B.J. : Nous avons actuellement quelques centaines de véhicules sur les routes. Nous nous rapprochons des 500 unités, essentiellement concentrées sur des usages professionnels. Il y a une cinquantaine de stations de recharge en France.

Plusieurs régions jouent un rôle moteur, comme l’Auvergne-Rhône-Alpes, qui concentre les trois quarts des entreprises de la filière française, mais aussi l'Îl-de-France, la Normandie, l'Occitanie… C’est dans ces territoires qu'il y a un début de maillage. Le projet Zéro Émission Vallée, en région Auvergne, vise à déployer une trentaine de stations d'ici 2022, ce qui correspondra à une couverture tout à fait satisfaisante pour les professionnels.

Toyota Mirai à la technologie hydrogène ©Toyota

Quelles sont les ambitions de développement du secteur ?

B.J. : Il est tout à fait possible d'imaginer plusieurs dizaines de milliers de véhicules à hydrogène commercialisés chaque année en France avant la fin de cette décennie. Nos prévisions tablent sur environ 2 millions de véhicules à hydrogène produits chaque année dans le monde à l'horizon 2030.

L'hydrogène a été affirmé comme une filière stratégique par le plan gouvernemental présenté mi-2020. C'est un élément de réassurance fort pour tout le secteur, depuis les grandes entreprises jusqu'aux petites startups. Sans compter que l'État a débloqué un budget de 4 milliards d'euros.

Il faut accompagner le déploiement de cette énergie vertueuse. Pour que les usagers achètent les véhicules, il faut trouver des mécanismes d'incitation. Il faut également aider les industriels de la distribution d'énergie à accélérer la mise en place des stations.

Station hydrogène ©Toyota

Le marché pourrait donc connaître une croissance extrêmement forte ?

B.J. : Actuellement, la magnitude de notre activité est de l'ordre de quelques centaines d'unités de piles à hydrogène. D'ici trois ans, ce sera quelques milliers. D'ici six ans, quelques dizaines de milliers. À terme, notre objectif est d'atteindre plus de 200 000 unités produites tous les ans, c'est-à-dire environ 12 % de part de marché mondial.

Est-ce que l'hydrogène pourrait à terme permettre à la voiture de ne pas être remplacée par des modes de transport moins polluants ?

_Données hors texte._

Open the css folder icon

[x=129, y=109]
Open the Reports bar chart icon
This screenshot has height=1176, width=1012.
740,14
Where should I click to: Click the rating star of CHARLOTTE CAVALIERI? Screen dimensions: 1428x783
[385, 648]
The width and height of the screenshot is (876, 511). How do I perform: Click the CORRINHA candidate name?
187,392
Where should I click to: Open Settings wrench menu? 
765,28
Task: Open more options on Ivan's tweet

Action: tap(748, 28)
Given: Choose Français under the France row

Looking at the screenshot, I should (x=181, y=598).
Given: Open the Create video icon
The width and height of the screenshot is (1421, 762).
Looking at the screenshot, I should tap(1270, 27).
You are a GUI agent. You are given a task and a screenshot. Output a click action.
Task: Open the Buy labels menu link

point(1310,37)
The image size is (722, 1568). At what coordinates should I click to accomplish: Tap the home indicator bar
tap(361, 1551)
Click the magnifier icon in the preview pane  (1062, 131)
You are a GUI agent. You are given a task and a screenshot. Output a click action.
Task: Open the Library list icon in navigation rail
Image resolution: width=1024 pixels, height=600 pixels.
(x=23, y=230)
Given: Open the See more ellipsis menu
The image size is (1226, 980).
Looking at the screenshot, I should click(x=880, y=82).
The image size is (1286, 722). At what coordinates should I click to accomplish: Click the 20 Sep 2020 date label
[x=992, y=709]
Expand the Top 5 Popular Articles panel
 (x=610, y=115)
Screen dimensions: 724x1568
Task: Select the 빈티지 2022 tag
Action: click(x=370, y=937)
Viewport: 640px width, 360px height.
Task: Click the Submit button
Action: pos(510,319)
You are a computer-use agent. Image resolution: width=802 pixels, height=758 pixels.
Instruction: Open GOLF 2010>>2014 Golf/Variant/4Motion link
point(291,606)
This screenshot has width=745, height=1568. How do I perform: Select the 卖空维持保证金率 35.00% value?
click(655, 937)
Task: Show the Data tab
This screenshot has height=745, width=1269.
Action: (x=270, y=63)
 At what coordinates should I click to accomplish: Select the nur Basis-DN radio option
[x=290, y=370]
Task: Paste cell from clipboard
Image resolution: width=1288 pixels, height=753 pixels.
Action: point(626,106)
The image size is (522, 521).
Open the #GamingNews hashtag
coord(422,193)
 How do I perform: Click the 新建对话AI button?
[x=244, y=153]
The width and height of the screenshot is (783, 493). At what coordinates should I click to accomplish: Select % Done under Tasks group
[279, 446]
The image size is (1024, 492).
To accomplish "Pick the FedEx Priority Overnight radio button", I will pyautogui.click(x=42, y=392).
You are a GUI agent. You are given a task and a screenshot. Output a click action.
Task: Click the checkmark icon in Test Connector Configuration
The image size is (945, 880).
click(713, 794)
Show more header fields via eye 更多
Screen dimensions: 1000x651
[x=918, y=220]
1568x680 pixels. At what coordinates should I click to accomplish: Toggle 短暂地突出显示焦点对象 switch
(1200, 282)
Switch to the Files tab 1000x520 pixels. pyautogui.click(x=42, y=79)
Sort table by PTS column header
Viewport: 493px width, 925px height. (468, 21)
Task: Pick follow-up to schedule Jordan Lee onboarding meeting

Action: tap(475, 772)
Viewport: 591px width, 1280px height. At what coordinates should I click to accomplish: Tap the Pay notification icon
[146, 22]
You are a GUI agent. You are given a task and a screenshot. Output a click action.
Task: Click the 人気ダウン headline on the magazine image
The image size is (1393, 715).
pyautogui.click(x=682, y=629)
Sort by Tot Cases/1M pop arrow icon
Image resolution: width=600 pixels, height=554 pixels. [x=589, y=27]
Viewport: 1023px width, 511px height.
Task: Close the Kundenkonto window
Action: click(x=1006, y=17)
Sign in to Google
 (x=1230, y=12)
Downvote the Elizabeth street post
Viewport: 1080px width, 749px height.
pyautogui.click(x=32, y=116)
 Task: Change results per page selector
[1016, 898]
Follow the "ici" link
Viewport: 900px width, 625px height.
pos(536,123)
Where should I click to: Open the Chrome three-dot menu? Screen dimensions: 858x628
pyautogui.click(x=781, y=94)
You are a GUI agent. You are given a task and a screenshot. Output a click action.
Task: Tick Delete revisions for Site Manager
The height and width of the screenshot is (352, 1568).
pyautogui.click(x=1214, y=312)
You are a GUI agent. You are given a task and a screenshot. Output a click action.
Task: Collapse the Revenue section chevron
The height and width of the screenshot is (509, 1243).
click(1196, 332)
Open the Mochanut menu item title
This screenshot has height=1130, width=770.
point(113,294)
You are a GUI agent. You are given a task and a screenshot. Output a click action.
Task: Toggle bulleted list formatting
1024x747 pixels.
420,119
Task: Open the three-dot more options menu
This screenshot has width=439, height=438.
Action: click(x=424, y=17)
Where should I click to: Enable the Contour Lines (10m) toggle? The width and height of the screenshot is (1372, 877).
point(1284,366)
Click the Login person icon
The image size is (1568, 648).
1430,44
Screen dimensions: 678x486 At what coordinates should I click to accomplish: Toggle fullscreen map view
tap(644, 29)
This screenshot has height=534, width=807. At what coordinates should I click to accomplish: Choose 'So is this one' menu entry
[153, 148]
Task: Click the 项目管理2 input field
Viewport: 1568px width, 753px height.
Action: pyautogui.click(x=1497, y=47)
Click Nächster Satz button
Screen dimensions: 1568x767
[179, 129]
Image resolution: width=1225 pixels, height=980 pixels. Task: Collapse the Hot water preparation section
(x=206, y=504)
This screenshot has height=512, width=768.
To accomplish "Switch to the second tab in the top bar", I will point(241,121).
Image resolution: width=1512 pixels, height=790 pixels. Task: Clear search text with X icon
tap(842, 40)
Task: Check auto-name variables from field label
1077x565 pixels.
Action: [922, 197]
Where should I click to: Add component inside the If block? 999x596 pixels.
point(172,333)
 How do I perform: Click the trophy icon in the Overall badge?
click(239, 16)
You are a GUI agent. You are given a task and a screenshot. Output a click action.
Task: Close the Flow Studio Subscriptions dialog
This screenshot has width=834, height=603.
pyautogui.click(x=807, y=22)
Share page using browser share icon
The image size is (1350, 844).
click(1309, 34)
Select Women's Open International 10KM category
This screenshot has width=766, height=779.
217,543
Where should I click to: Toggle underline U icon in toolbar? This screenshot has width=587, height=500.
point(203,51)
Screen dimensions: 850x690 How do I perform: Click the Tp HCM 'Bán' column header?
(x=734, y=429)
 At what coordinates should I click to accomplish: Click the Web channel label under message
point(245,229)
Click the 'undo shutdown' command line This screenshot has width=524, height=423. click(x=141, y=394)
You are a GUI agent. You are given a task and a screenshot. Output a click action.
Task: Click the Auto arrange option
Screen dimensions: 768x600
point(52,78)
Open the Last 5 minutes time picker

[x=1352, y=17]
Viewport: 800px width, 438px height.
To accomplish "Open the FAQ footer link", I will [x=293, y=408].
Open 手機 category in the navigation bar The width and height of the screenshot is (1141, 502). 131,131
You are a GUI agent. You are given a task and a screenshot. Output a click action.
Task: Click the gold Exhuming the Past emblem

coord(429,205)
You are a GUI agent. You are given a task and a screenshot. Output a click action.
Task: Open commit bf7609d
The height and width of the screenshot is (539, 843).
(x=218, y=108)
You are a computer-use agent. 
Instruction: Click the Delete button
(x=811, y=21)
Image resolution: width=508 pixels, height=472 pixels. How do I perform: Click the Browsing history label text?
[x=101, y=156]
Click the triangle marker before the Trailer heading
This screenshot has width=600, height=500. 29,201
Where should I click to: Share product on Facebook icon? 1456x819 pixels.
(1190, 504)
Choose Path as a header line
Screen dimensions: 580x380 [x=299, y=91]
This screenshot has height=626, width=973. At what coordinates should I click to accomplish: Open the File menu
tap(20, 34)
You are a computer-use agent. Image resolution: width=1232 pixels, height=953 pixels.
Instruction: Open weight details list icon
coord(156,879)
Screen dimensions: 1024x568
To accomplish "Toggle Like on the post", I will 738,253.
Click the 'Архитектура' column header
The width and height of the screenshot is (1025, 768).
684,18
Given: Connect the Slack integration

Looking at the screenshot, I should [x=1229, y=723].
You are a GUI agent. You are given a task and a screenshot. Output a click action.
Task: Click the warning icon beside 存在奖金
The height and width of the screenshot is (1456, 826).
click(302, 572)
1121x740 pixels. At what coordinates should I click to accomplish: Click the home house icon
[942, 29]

B.J. : La meilleure énergie est celle que l'on ne consomme pas. Dans l'avenir, l'heure sera à la rationalisation des usages. Néanmoins, il existe un certain nombre de fondamentaux qui font qu'il y aura toujours un besoin important de mobilité. À ce titre, la voiture de demain devra nécessairement être de plus en plus sobre. C'est la promesse de l'hydrogène.

Quels sont les futurs projets de Symbio ?

B.J. : Nous travaillons sur une pile nouvelle génération qui sera plus performante. Nous allons par ailleurs poser la première pierre d’une usine dans la région lyonnaise. Ce sera le vaisseau amiral de notre production industrielle et de notre ingénierie, et il sera opérationnel en 2023.

Parcours de Bertrand Joubert
Polytechnicien spécialisé en conception système et en management de l'innovation, il a été ingénieur en chef du département prototypes de Renault, avant de devenir senior consultant pour le cabinet de conseil Roland Berger. Nommé directeur commercial de Symbio en 2015, il en est devenu le directeur général adjoint l'année suivante, avant d'occuper la fonction de vice-président à partir de novembre 2019.